- **ACTION ITEM**: Starting at the first line of the records below, reproduce every line up to and including the line with "Sport City (57, 194)", but leave out all pictures.

- **RECORDS PROVIDED**:
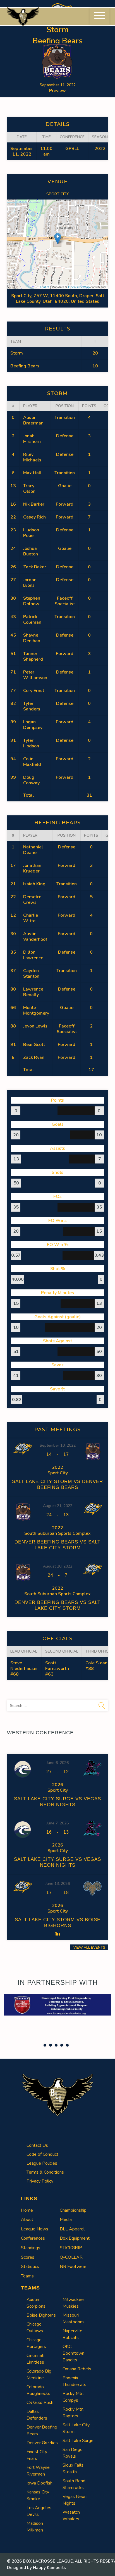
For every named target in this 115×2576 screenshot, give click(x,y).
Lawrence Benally (33, 992)
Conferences (33, 2238)
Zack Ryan (33, 1057)
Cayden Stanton (31, 973)
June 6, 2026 (58, 1762)
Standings (30, 2248)
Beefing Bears (24, 366)
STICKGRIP (71, 2248)
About (27, 2219)
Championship (73, 2210)
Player (30, 406)
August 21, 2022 (57, 1505)
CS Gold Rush (40, 2402)
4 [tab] (61, 2045)
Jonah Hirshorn (32, 439)
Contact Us (37, 2145)
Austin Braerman (33, 420)
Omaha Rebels (77, 2369)
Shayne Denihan (31, 638)
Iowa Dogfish (39, 2483)
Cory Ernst (33, 691)
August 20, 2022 (57, 1566)
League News (34, 2229)
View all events (89, 1947)
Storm (16, 353)
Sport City (57, 194)
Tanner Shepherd (33, 656)
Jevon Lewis (35, 1026)
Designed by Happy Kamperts (36, 2567)
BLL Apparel (72, 2229)
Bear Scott (34, 1044)
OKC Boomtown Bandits (73, 2353)
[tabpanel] (57, 2005)
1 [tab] (45, 2045)
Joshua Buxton (30, 551)
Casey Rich (34, 517)
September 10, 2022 (58, 1445)
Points (89, 406)
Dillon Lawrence (33, 955)
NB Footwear (73, 2266)
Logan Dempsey (32, 725)
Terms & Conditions (45, 2172)
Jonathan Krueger (32, 868)
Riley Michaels (32, 457)
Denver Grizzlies (42, 2443)
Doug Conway (31, 780)
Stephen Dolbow (31, 601)
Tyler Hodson (31, 743)
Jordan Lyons (30, 582)
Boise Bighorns (41, 2315)
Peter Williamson (35, 675)
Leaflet (44, 287)
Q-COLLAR (71, 2257)
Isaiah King (34, 884)
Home (27, 2210)
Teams (27, 2276)
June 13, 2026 (57, 1883)
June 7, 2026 (58, 1823)
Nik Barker (33, 504)
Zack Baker (34, 567)
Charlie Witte (30, 918)
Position (65, 406)
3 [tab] (56, 2045)
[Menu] (99, 16)
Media (66, 2219)
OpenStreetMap (79, 287)
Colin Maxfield (32, 762)
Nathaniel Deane (33, 850)
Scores (27, 2257)
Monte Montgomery (36, 1010)
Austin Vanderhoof (35, 936)
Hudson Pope (31, 533)
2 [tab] (50, 2045)
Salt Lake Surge (78, 2440)
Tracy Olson (29, 488)
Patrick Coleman (32, 619)
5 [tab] (67, 2045)
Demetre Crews (32, 899)
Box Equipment (75, 2238)
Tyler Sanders (31, 706)
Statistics (30, 2266)
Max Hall (32, 473)
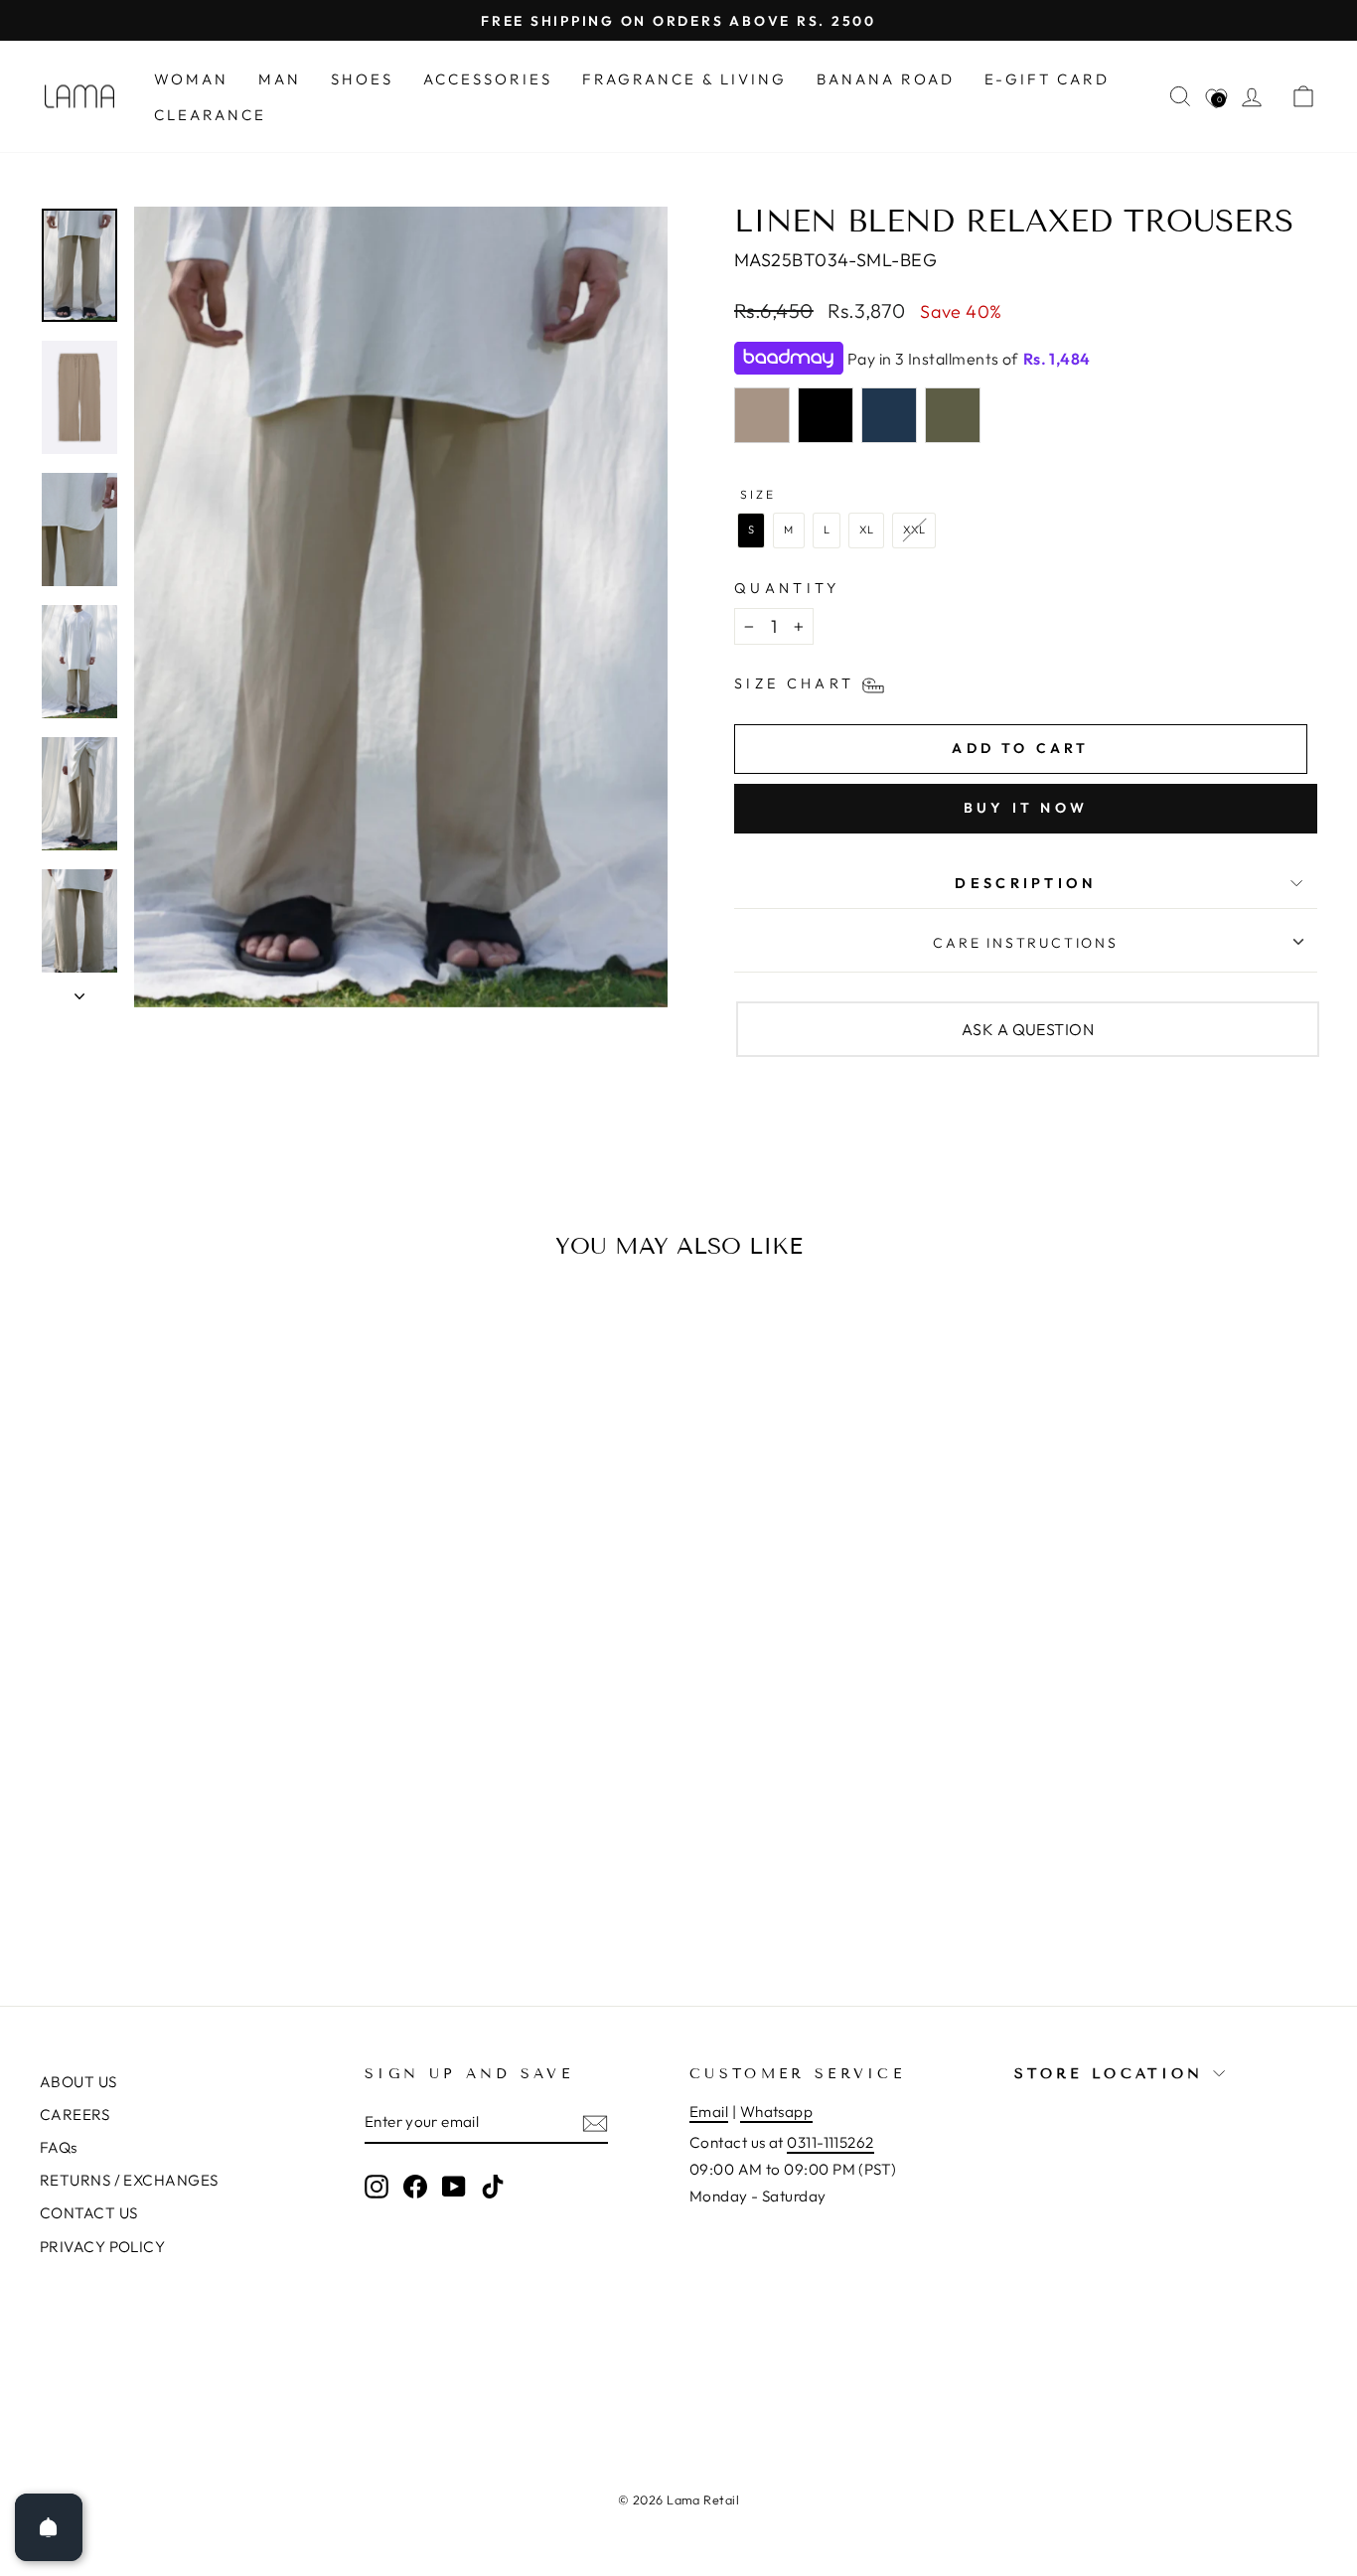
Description (1026, 883)
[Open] (48, 2527)
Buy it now (1026, 808)
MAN (279, 79)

- **RESULT BELOW**:
For every named target in this 115×2576 screenshot, give click(x,y).
Lawrence Benally (33, 992)
Conferences (33, 2238)
Zack Ryan (33, 1057)
Cayden Stanton (31, 973)
June 6, 2026 (58, 1762)
Standings (30, 2248)
Beefing Bears (24, 366)
STICKGRIP (71, 2248)
About (27, 2219)
Championship (73, 2210)
Player (30, 406)
August 21, 2022 (57, 1505)
CS Gold Rush (40, 2402)
4 [tab] (61, 2045)
Jonah Hirshorn (32, 439)
Contact Us (37, 2145)
Austin Braerman (33, 420)
Omaha Rebels (77, 2369)
Shayne Denihan (31, 638)
Iowa Dogfish (39, 2483)
Cory Ernst (33, 691)
August 20, 2022 (57, 1566)
League News (34, 2229)
View all events (89, 1947)
Storm (16, 353)
Sport City (57, 194)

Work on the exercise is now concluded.